Not to confuse with the Constituent Assembly of Costa Rica

The Constitutional Congress of Costa Rica was the unicameral parliament of the country for most of its history. It was established in the Political Constitution of 1871. It consisted of 43 deputies and 18 alternates elected proportionally by provinces at the rate of one deputy for every 15,000 inhabitants  with, among other powers, being able to choose the President in case none of the candidates obtained the minimum required to be elected, as happened in the 1913 election, the first election that were held with direct popular vote, and in which none of the candidates; Máximo Fernández Alvarado, Carlos Durán Cartín and Rafael Yglesias Castro, gathered enough votes to win in the first round. It was therefore the responsibility of the Congress to choose the president from among the candidates, but all of them withdrew their name and Alfredo González Flores was chosen.

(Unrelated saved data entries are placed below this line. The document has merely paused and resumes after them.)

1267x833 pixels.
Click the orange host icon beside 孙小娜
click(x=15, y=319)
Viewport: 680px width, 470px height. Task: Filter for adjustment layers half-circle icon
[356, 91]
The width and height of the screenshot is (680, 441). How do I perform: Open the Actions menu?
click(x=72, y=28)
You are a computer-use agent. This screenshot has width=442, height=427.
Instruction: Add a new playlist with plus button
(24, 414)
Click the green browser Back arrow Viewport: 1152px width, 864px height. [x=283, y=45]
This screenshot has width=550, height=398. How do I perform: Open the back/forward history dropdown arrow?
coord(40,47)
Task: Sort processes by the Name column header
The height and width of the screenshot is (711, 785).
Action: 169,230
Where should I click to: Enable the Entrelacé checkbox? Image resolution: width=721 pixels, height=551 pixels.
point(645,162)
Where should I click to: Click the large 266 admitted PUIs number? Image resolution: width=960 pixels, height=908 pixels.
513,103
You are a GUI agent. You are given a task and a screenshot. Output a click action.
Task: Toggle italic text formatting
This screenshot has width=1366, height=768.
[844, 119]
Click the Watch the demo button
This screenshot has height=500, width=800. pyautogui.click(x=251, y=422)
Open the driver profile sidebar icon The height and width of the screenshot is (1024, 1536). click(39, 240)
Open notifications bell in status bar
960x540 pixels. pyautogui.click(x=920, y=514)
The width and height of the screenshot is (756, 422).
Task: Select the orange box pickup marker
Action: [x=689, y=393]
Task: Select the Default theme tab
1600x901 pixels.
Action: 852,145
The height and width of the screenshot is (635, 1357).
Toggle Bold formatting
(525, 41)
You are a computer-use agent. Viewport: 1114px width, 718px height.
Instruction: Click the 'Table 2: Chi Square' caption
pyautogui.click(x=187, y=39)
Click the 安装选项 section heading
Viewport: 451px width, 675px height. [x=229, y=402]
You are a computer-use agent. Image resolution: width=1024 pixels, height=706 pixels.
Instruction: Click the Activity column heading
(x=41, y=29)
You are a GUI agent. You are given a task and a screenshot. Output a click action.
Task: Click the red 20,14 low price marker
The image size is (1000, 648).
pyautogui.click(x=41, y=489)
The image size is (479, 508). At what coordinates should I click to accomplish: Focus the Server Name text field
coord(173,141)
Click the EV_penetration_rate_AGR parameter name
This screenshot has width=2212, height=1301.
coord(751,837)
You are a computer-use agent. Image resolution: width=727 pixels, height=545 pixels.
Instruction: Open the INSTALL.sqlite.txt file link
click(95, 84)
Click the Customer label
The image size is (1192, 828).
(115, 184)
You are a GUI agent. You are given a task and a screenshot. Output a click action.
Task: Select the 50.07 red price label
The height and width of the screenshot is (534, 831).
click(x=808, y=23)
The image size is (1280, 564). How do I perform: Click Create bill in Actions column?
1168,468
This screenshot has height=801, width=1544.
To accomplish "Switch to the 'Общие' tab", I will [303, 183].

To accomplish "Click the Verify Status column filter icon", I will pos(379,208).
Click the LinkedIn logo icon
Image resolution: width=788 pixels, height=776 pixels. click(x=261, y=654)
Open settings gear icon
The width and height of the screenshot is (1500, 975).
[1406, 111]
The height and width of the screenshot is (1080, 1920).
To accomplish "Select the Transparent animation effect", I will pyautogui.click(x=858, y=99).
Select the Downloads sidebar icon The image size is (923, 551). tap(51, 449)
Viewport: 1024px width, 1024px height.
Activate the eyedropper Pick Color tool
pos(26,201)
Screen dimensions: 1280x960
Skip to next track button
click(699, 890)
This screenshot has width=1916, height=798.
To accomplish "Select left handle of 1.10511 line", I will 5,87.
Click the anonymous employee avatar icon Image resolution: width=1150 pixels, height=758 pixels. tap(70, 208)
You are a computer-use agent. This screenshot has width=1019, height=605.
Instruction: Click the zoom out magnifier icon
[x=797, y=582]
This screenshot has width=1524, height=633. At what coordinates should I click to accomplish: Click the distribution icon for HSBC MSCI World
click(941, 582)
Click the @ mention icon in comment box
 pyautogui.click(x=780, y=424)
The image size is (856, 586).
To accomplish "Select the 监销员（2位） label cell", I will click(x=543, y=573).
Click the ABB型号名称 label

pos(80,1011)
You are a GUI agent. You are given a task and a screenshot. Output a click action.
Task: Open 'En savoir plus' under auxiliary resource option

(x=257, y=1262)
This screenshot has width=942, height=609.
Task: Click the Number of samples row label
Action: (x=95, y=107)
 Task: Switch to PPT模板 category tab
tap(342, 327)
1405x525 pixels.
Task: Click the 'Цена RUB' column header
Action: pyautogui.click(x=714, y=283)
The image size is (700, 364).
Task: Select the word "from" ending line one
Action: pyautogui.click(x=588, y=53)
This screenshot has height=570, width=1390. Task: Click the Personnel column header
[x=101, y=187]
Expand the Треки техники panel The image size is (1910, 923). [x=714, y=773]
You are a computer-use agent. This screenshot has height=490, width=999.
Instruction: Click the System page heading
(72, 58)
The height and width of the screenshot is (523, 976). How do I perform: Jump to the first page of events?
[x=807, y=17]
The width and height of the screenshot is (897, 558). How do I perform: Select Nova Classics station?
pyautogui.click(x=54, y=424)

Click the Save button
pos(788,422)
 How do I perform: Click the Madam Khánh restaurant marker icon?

After the controversial election of 1948 in which both the opposition and the ruling party proclaimed themselves victors and accused the other side of electoral fraud, the Constitutional Congress dominated by the ruling party annulled the presidential elections (but not the parliamentary elections where the ruling coalition had been favored) and civil war broke out. The opposition defeated the government of Teodoro Picado Michalski and called upon a new Constitutional Assembly that drafted the 1949 Constitution. This created the Legislative Assembly of Costa Rica, also unicameral and made up of 45 deputies later increased to 57, so that the Constitutional Congress ceases to exist.